Wells Fargo launched coverage of General Electric (ticker: GE) Thursday evening. Analyst Joseph O’Dea sees some positives at GE, but still rates shares at Hold. His price target of the stock is $107, close to recent levels around $105.

GE stock isn’t reacting much to the new rating. Shares are up about 0.4% in early trading Friday. The S&P 500 and Dow Jones Industrial Average are both slightly lower%.

The Hold isn’t all bad news. O’Dea believes GE’s goals are achievable and expects the company to produce “high single digit” percentage point free-cash-flow margins in 2023. That translates into about $7 billion in annual free cash flow that year, up from cash burn of about $1.2 billion in 2020 and positive cash flow of about $4.6 billion in prepandemic 2019.

Things are getting better at GE, but O’Dea believes the stock is fairly valued and trading in line with industrial peers he covers.

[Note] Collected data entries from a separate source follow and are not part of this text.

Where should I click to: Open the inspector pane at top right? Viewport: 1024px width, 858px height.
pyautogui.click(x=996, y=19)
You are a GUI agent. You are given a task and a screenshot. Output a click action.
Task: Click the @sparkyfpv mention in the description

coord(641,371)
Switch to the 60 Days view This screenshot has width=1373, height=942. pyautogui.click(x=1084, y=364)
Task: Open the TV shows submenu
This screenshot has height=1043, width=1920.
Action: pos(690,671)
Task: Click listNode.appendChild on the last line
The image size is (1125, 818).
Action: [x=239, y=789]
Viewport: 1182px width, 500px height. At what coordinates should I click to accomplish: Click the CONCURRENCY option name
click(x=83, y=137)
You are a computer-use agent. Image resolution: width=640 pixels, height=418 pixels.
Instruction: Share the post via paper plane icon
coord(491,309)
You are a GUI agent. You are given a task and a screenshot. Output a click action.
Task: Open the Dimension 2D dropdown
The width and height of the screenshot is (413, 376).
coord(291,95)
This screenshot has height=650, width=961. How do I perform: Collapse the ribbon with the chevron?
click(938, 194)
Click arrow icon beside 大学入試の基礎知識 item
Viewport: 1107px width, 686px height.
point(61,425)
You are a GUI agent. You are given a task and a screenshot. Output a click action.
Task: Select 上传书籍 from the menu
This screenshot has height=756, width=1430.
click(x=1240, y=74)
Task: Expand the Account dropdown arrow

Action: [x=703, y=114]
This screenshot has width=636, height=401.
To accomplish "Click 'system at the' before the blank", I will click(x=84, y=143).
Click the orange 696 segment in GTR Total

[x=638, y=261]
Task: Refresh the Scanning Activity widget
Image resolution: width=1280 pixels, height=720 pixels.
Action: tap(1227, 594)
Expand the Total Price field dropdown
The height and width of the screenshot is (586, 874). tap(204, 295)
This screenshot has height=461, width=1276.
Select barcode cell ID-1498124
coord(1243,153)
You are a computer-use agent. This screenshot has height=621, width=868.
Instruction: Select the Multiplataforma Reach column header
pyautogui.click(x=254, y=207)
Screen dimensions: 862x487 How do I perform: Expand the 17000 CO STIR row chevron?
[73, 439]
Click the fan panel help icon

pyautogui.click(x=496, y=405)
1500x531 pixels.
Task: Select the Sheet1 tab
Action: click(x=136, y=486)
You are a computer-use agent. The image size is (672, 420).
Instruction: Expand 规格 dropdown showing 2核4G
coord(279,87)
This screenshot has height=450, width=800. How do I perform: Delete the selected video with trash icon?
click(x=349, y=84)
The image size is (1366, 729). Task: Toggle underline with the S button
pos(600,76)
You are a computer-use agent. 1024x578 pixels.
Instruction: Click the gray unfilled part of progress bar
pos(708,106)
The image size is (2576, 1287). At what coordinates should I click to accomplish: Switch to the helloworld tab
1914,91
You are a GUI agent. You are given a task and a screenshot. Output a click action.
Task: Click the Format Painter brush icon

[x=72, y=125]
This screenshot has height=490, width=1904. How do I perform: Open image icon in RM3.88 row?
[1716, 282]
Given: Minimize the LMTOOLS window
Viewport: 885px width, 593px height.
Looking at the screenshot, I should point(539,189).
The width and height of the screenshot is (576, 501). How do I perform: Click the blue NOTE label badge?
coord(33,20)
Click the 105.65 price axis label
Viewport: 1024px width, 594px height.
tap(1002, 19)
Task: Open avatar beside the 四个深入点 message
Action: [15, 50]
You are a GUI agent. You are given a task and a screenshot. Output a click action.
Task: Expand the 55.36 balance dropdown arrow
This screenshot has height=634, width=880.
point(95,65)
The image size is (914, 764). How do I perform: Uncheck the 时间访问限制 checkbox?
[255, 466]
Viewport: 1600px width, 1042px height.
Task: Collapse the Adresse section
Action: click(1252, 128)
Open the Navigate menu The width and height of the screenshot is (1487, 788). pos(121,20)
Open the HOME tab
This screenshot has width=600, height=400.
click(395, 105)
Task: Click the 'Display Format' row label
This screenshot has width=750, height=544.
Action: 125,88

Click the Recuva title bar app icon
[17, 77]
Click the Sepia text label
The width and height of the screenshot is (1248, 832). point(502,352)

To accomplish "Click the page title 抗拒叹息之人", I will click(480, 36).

“Achievable” goals and “trades in line” with peers aren’t all that bad for GE considering what GE investors have been through. Shares have fallen about 50%, in total, over the past five years as industrial stocks in the S&P 500 have risen about 70% on average over the same span. That performance is a reason why a new CEO, Larry Culp, the first in GE’s history from outside the organization, was brought in to turn things around in late 2018.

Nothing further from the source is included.